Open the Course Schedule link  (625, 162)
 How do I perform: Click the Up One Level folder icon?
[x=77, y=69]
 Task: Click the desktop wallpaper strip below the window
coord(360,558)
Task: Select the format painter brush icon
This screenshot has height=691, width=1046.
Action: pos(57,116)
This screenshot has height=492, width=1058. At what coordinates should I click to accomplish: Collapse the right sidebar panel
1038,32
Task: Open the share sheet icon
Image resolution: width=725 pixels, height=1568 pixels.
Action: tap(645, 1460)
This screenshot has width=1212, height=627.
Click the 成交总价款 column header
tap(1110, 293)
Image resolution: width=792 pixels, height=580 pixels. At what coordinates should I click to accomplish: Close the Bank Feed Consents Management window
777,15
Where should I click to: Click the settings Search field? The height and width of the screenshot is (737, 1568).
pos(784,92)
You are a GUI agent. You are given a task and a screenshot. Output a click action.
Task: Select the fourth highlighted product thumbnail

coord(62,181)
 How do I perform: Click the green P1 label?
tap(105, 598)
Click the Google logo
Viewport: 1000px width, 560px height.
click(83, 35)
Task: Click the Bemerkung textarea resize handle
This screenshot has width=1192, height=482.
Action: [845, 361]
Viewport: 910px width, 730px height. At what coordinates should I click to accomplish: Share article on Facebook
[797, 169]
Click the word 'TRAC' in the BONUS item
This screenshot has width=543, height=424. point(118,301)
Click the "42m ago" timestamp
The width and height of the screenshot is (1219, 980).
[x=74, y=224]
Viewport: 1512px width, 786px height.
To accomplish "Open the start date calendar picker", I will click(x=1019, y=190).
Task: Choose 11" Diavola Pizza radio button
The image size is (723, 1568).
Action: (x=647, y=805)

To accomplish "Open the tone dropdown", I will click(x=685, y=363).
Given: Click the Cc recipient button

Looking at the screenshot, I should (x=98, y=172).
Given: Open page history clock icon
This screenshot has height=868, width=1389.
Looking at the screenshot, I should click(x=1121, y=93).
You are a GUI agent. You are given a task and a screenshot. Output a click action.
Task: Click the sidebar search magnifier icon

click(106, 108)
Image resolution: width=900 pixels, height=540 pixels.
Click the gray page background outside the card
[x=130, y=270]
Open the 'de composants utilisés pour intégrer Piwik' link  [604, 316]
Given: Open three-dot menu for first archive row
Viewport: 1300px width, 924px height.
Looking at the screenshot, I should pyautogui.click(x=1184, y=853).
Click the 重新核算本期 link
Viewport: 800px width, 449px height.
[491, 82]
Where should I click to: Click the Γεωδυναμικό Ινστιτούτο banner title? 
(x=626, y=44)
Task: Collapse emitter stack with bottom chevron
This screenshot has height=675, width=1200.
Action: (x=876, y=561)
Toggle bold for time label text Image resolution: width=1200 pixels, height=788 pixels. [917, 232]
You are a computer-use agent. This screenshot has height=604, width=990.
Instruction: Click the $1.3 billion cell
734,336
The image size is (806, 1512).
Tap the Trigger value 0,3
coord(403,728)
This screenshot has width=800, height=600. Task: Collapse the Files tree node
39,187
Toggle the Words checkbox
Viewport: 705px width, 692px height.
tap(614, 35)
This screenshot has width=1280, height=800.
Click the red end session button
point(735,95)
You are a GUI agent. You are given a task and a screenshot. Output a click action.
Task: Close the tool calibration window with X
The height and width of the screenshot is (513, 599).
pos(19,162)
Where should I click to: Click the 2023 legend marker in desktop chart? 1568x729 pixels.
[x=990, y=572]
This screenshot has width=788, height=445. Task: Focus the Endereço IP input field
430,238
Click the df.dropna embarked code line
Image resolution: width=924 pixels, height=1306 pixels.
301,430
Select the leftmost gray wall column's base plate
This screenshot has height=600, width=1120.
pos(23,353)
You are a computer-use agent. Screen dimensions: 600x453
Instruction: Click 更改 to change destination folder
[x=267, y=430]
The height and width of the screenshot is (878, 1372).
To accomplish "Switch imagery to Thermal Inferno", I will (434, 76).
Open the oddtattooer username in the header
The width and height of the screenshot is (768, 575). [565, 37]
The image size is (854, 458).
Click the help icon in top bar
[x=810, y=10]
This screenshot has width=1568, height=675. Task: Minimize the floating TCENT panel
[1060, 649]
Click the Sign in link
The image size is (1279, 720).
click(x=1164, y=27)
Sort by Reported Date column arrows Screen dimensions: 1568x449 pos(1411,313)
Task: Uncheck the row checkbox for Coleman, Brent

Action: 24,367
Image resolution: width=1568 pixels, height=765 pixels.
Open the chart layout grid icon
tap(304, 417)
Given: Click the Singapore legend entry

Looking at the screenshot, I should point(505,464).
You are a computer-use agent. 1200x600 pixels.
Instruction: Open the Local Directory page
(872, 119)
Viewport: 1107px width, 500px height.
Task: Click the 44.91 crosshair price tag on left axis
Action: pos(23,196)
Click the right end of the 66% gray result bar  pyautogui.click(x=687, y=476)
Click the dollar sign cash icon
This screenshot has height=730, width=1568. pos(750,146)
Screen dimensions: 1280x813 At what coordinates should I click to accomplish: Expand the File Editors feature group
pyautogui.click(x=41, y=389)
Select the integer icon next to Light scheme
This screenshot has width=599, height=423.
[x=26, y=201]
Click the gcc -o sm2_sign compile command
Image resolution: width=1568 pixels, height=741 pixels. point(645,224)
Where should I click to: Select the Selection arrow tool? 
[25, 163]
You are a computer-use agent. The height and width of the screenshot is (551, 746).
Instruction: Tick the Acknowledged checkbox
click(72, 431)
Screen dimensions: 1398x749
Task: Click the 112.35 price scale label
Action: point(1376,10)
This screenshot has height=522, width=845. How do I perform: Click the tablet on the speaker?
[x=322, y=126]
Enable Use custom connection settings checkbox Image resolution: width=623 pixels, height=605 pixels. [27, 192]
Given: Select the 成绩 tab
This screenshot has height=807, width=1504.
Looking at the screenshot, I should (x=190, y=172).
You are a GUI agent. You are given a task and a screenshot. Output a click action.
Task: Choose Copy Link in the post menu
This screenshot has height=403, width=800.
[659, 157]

---

- **Instruction**
Copy out all the entries above, swapping each "At what coordinates should I click to accomplish" for "Where do I click to do this" and leaving everything else untouched.

- **Task solution**
Open the Course Schedule link  (625, 162)
 How do I perform: Click the Up One Level folder icon?
[x=77, y=69]
 Task: Click the desktop wallpaper strip below the window
coord(360,558)
Task: Select the format painter brush icon
This screenshot has height=691, width=1046.
Action: pos(57,116)
This screenshot has height=492, width=1058. Where do I click to do this: Collapse the right sidebar panel
1038,32
Task: Open the share sheet icon
Image resolution: width=725 pixels, height=1568 pixels.
Action: tap(645, 1460)
This screenshot has width=1212, height=627.
Click the 成交总价款 column header
tap(1110, 293)
Image resolution: width=792 pixels, height=580 pixels. Where do I click to do this: Close the Bank Feed Consents Management window
777,15
Where should I click to: Click the settings Search field? The height and width of the screenshot is (737, 1568).
pos(784,92)
You are a GUI agent. You are given a task and a screenshot. Output a click action.
Task: Select the fourth highlighted product thumbnail

coord(62,181)
 How do I perform: Click the green P1 label?
tap(105, 598)
Click the Google logo
Viewport: 1000px width, 560px height.
click(83, 35)
Task: Click the Bemerkung textarea resize handle
This screenshot has width=1192, height=482.
Action: [845, 361]
Viewport: 910px width, 730px height. Where do I click to do this: Share article on Facebook
[797, 169]
Click the word 'TRAC' in the BONUS item
This screenshot has width=543, height=424. point(118,301)
Click the "42m ago" timestamp
The width and height of the screenshot is (1219, 980).
[x=74, y=224]
Viewport: 1512px width, 786px height.
To accomplish "Open the start date calendar picker", I will click(x=1019, y=190).
Task: Choose 11" Diavola Pizza radio button
The image size is (723, 1568).
Action: (x=647, y=805)

To accomplish "Open the tone dropdown", I will click(x=685, y=363).
Given: Click the Cc recipient button

Looking at the screenshot, I should (x=98, y=172).
Given: Open page history clock icon
This screenshot has height=868, width=1389.
Looking at the screenshot, I should click(x=1121, y=93).
You are a GUI agent. You are given a task and a screenshot. Output a click action.
Task: Click the sidebar search magnifier icon

click(106, 108)
Image resolution: width=900 pixels, height=540 pixels.
Click the gray page background outside the card
[x=130, y=270]
Open the 'de composants utilisés pour intégrer Piwik' link  [604, 316]
Given: Open three-dot menu for first archive row
Viewport: 1300px width, 924px height.
Looking at the screenshot, I should pyautogui.click(x=1184, y=853).
Click the 重新核算本期 link
Viewport: 800px width, 449px height.
[491, 82]
Where should I click to: Click the Γεωδυναμικό Ινστιτούτο banner title? 
(x=626, y=44)
Task: Collapse emitter stack with bottom chevron
This screenshot has height=675, width=1200.
Action: (x=876, y=561)
Toggle bold for time label text Image resolution: width=1200 pixels, height=788 pixels. [917, 232]
You are a computer-use agent. This screenshot has height=604, width=990.
Instruction: Click the $1.3 billion cell
734,336
The image size is (806, 1512).
Tap the Trigger value 0,3
coord(403,728)
This screenshot has width=800, height=600. Task: Collapse the Files tree node
39,187
Toggle the Words checkbox
Viewport: 705px width, 692px height.
tap(614, 35)
This screenshot has width=1280, height=800.
Click the red end session button
point(735,95)
You are a GUI agent. You are given a task and a screenshot. Output a click action.
Task: Close the tool calibration window with X
The height and width of the screenshot is (513, 599).
pos(19,162)
Where should I click to: Click the 2023 legend marker in desktop chart? 1568x729 pixels.
[x=990, y=572]
This screenshot has width=788, height=445. Task: Focus the Endereço IP input field
430,238
Click the df.dropna embarked code line
Image resolution: width=924 pixels, height=1306 pixels.
301,430
Select the leftmost gray wall column's base plate
This screenshot has height=600, width=1120.
pos(23,353)
You are a computer-use agent. Screen dimensions: 600x453
Instruction: Click 更改 to change destination folder
[x=267, y=430]
The height and width of the screenshot is (878, 1372).
To accomplish "Switch imagery to Thermal Inferno", I will (434, 76).
Open the oddtattooer username in the header
The width and height of the screenshot is (768, 575). [565, 37]
The image size is (854, 458).
Click the help icon in top bar
[x=810, y=10]
This screenshot has width=1568, height=675. Task: Minimize the floating TCENT panel
[1060, 649]
Click the Sign in link
The image size is (1279, 720).
click(x=1164, y=27)
Sort by Reported Date column arrows Screen dimensions: 1568x449 pos(1411,313)
Task: Uncheck the row checkbox for Coleman, Brent

Action: 24,367
Image resolution: width=1568 pixels, height=765 pixels.
Open the chart layout grid icon
tap(304, 417)
Given: Click the Singapore legend entry

Looking at the screenshot, I should point(505,464).
You are a computer-use agent. 1200x600 pixels.
Instruction: Open the Local Directory page
(872, 119)
Viewport: 1107px width, 500px height.
Task: Click the 44.91 crosshair price tag on left axis
Action: pos(23,196)
Click the right end of the 66% gray result bar  pyautogui.click(x=687, y=476)
Click the dollar sign cash icon
This screenshot has height=730, width=1568. pos(750,146)
Screen dimensions: 1280x813 Where do I click to do this: Expand the File Editors feature group
pyautogui.click(x=41, y=389)
Select the integer icon next to Light scheme
This screenshot has width=599, height=423.
[x=26, y=201]
Click the gcc -o sm2_sign compile command
Image resolution: width=1568 pixels, height=741 pixels. point(645,224)
Where should I click to: Select the Selection arrow tool? 
[25, 163]
You are a computer-use agent. The height and width of the screenshot is (551, 746).
Instruction: Tick the Acknowledged checkbox
click(72, 431)
Screen dimensions: 1398x749
Task: Click the 112.35 price scale label
Action: point(1376,10)
This screenshot has height=522, width=845. How do I perform: Click the tablet on the speaker?
[x=322, y=126]
Enable Use custom connection settings checkbox Image resolution: width=623 pixels, height=605 pixels. [27, 192]
Given: Select the 成绩 tab
This screenshot has height=807, width=1504.
Looking at the screenshot, I should (x=190, y=172).
You are a GUI agent. You are given a task and a screenshot. Output a click action.
Task: Choose Copy Link in the post menu
This screenshot has height=403, width=800.
[659, 157]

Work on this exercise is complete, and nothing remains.